:: EXERCISE INSTRUCTIONS ::
**1.** Rewrite the paragraph of the asteroid post that begins "At ... the asteroid that struck earth" as a short bulleted list that keeps its main facts.
**2.** From the asteroid post, extract the passage starting at "At ... the asteroid" and ending at "or form ...".
**3.** Answer these questions from the asteroid post.
(a) According to the new study, at what angle did the asteroid come in?
(b) What did the asteroid likely release in the amount of billions of tonnes?
(c) In which journal does the report appear?
*** Opening DOCUMENT PASSAGE ***
9 Sep 2020

At ... the asteroid that struck earth at the K/T boundary came in at an angle of 60 degrees according to a new study. This is said to have maximised the amount of climate changing gases that subsequently ascended into the upper atmosphere. It likely unleashed billions of tonnes of sulphur, blocking out the sun. This is thought to comply  with the idea of nuclear winter, one of the theories on the demise of the dinosaurs (and many other animals that experienced a mass die off at the same point in time). 3D simulation is involved in this report  in Nature Communications journal (see also ... to get at earlier research. The comments at WattsUp include some very sceptical ones, not prepared to accept catastrophism in any shape or form ...
*** Closing DOCUMENT PASSAGE ***
*** Opening ENTRIES SUPPLIED ***
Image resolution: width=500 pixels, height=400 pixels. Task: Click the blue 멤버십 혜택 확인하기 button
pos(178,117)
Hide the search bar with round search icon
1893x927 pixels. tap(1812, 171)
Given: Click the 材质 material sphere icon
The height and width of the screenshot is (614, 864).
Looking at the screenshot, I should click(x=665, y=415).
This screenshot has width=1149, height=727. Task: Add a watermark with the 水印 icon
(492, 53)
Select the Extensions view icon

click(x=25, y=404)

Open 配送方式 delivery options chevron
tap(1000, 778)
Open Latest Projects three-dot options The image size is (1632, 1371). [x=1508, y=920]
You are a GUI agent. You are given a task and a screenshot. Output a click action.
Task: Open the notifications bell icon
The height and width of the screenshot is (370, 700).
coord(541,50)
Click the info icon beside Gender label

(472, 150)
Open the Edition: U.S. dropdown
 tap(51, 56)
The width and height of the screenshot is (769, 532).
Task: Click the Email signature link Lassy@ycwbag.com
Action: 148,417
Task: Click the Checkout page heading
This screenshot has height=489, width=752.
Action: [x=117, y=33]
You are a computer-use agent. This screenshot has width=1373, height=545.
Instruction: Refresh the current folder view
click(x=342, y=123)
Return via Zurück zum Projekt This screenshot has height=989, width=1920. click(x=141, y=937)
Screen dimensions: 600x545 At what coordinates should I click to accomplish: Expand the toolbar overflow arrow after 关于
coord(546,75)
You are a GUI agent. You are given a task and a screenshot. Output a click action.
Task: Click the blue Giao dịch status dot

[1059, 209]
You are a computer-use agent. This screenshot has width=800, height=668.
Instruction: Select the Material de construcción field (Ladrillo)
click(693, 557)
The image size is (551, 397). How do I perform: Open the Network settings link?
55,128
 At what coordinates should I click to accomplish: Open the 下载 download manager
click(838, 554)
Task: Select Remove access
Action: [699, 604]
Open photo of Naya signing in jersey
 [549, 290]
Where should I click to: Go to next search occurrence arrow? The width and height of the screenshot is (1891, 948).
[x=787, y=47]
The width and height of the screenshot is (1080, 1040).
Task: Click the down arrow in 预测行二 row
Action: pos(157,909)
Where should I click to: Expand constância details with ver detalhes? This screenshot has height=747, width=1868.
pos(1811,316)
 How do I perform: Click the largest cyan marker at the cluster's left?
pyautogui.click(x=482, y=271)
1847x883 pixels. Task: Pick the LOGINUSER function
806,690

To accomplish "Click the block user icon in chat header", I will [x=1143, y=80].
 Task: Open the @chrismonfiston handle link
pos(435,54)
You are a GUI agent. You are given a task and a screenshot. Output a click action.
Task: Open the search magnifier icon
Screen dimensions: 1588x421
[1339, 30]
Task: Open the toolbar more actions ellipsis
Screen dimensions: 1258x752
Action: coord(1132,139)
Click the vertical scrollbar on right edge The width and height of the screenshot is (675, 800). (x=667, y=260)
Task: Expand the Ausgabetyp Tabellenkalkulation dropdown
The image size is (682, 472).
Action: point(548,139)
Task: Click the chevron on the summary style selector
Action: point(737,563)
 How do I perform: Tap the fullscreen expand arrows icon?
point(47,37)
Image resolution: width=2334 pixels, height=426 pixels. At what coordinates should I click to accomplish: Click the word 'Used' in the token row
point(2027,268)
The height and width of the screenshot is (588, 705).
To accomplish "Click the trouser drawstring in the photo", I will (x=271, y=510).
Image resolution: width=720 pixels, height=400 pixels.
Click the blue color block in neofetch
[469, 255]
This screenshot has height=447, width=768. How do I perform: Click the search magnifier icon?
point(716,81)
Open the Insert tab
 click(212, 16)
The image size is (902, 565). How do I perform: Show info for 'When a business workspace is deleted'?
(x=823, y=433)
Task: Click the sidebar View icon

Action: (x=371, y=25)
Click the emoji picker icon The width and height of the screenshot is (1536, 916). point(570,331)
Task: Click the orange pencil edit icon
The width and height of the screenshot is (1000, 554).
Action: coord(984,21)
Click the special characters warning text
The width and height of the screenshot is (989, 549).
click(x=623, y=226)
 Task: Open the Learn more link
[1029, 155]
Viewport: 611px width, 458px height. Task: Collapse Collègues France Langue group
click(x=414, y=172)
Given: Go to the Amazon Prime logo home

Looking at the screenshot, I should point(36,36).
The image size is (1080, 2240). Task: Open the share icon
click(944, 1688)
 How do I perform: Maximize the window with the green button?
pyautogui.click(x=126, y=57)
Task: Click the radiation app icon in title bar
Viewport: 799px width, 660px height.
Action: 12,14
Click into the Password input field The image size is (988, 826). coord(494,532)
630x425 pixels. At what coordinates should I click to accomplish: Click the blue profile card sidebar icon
*** Closing ENTRIES SUPPLIED ***
:: SOLUTION LIST ::
**1.**
- A new study says the asteroid that struck Earth at the K/T boundary came in at an angle of 60 degrees.
- This angle is said to have maximized the climate-changing gases sent into the upper atmosphere.
- It likely released billions of tonnes of sulfur, blocking out the sun.
- This fits the idea of nuclear winter, one theory for the demise of the dinosaurs and the many other animals that died off at the same time.
- The report, published in the journal Nature Communications, involves 3D simulation.
- Some comments at WattsUp are very skeptical and reject catastrophism in any form.

**2.**
At ... the asteroid that struck earth at the K/T boundary came in at an angle of 60 degrees according to a new study. This is said to have maximised the amount of climate changing gases that subsequently ascended into the upper atmosphere. It likely unleashed billions of tonnes of sulphur, blocking out the sun. This is thought to comply  with the idea of nuclear winter, one of the theories on the demise of the dinosaurs (and many other animals that experienced a mass die off at the same point in time). 3D simulation is involved in this report  in Nature Communications journal (see also ... to get at earlier research. The comments at WattsUp include some very sceptical ones, not prepared to accept catastrophism in any shape or form ...

**3.**
(a) 60 degrees
(b) Sulfur
(c) Nature Communications